Réunion du 13 juillet 2011 à 10h00
Commission des affaires économiques

Photo issue du site de l'Assemblée nationale ou de WikipediaMichel Raison, rapporteur :

Comme l'a indiqué le Président, le groupe de travail conjoint de la commission des affaires économiques et de la commission des affaires européennes a été constitué pour faire des propositions sur l'avenir de la PAC. Ses travaux ont abouti à la proposition de résolution européenne que nous examinons aujourd'hui et dont je vais vous présenter les principaux éléments. Je vous propose de l'adopter conforme, car elle est le fruit d'un travail établi en étroite collaboration entre les différents membres du groupe.

Tout d'abord, je tiens à signaler que la réforme de la politique agricole commune après 2013 ne sera pas une réforme comme une autre. 2013 marquera en effet la fin de la paix budgétaire : l'accord de Luxembourg de 2003 avait posé le principe d'un budget agricole stabilisé pendant dix ans. L'avenir de la PAC sera étroitement lié au résultat des négociations sur le futur cadre financier de l'Union européenne pour 2014-2020. Dans le contexte de crise économique et financière qui pèse sur les économies européennes, la PAC est en concurrence avec les autres politiques.
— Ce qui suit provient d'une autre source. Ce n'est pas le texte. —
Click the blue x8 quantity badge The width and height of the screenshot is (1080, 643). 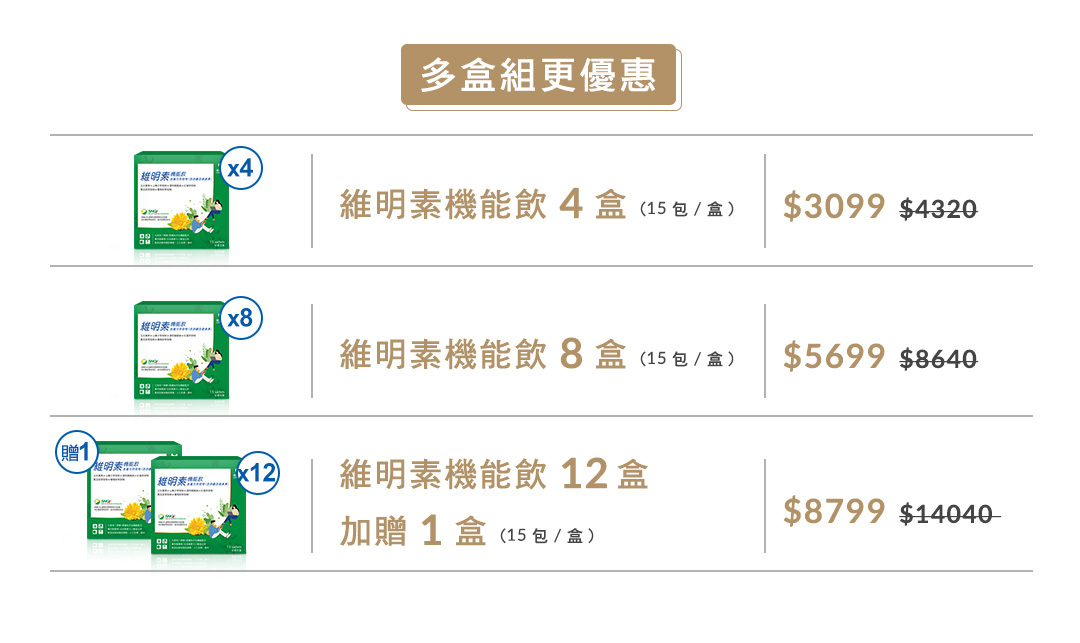240,319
Cette réforme sera aussi la première conduite à vingt-sept. Si les mécanismes de la PAC prévus pour six avaient, lors des réformes successives, pu être adaptés à quinze, un simple ajustement ne suffit plus. En particulier, la question de la répartition des paiements directs entre États membres sera l'un des points importants de la négociation européenne, ainsi que l'a souligné Jean Gaubert.

La Présidence française de l'Union européenne avait lancé, dès 2008, à l'occasion de l'examen du bilan de santé de la PAC qui clôturait un cycle de réformes, un débat sur la refonte de cette politique après 2013. Après l'appel de Paris pour une politique agricole et alimentaire commune du 11 décembre 2009, la France et l'Allemagne ont pris l'initiative, le 14 septembre 2010, d'une position commune pour une politique agricole forte au-delà de 2013. Dans la continuité, des délégations des Parlements français et allemand ont adopté, le 3 février 2011, au Sénat, une position commune. Mais le clivage traditionnel entre États membres partisans d'une PAC forte et ceux qui jugent cette politique plutôt obsolète existe toujours.
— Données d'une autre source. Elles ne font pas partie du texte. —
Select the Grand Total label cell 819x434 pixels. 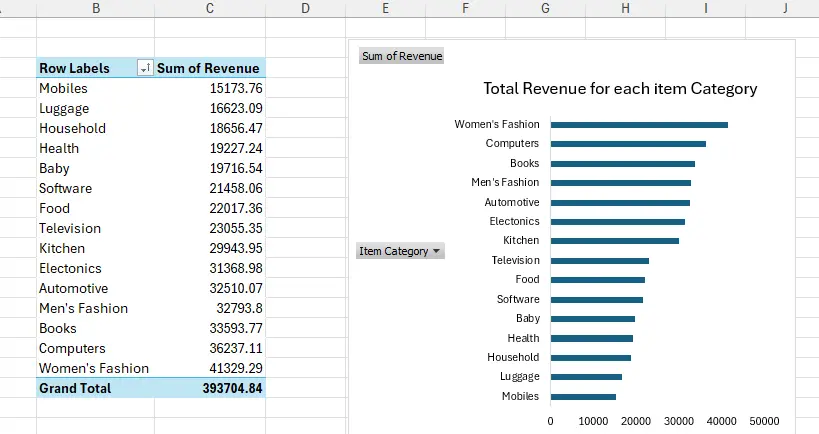point(75,388)
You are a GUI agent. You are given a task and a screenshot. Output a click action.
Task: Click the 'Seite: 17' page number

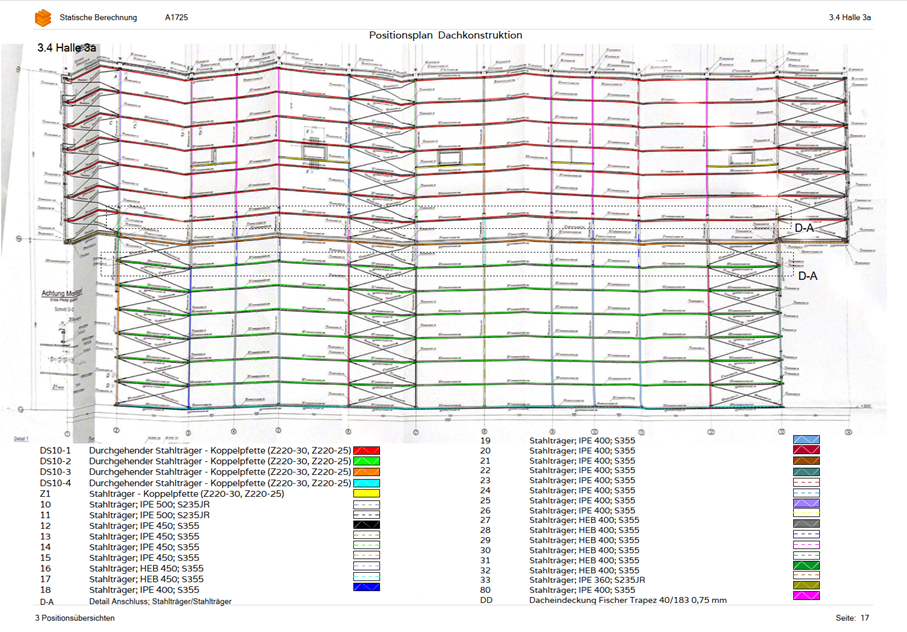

La réforme qui s'engage peut donc être la réforme de tous les dangers car elle affecte à la fois le budget, les objectifs de la PAC et son contenu. Mais elle peut aussi être l'occasion pour la PAC de faire la preuve de sa valeur ajoutée et de sa légitimité. Nous avons encore de nombreux mois devant nous pour convaincre. Je vous renvoie à cet égard au rapport, qui contient un développement sur l'efficacité de la PAC et qui réfute les critiques récurrentes qui lui sont adressées. Cette légitimité va se trouver confortée par le nouveau contexte institutionnel : le processus décisionnel fait du Parlement européen un colégislateur au même titre que le Conseil.

Dans l'attente des propositions législatives de la Commission européenne, attendues pour le mois d'octobre, la communication du 18 novembre 2010 intitulée « La PAC à l'horizon 2020 : alimentation, ressources naturelles et territoire - relever les défis de l'avenir » constitue la base des discussions au niveau européen. Les objectifs stratégiques de la PAC identifiés par la Commission sont largement consensuels. Il s'agit de maintenir durablement la capacité de production agricole afin de garantir la sécurité alimentaire des citoyens et contribuer à la demande alimentaire mondiale ; contribuer à une gestion durable des ressources et à la lutte contre le changement climatique ; assurer la vitalité des zones rurales et l'équilibre territorial en termes de compétitivité et de créations d'emplois. Le fait que la sécurité alimentaire soit placée au premier rang des objectifs témoigne d'une évolution positive de la part de la Commission, en rupture avec le discours des dernières années, marqué par la forte crainte de la surproduction. Le G20 qui vient d'avoir lieu a bien réaffirmé cette capacité productive que doivent avoir les pays agricoles.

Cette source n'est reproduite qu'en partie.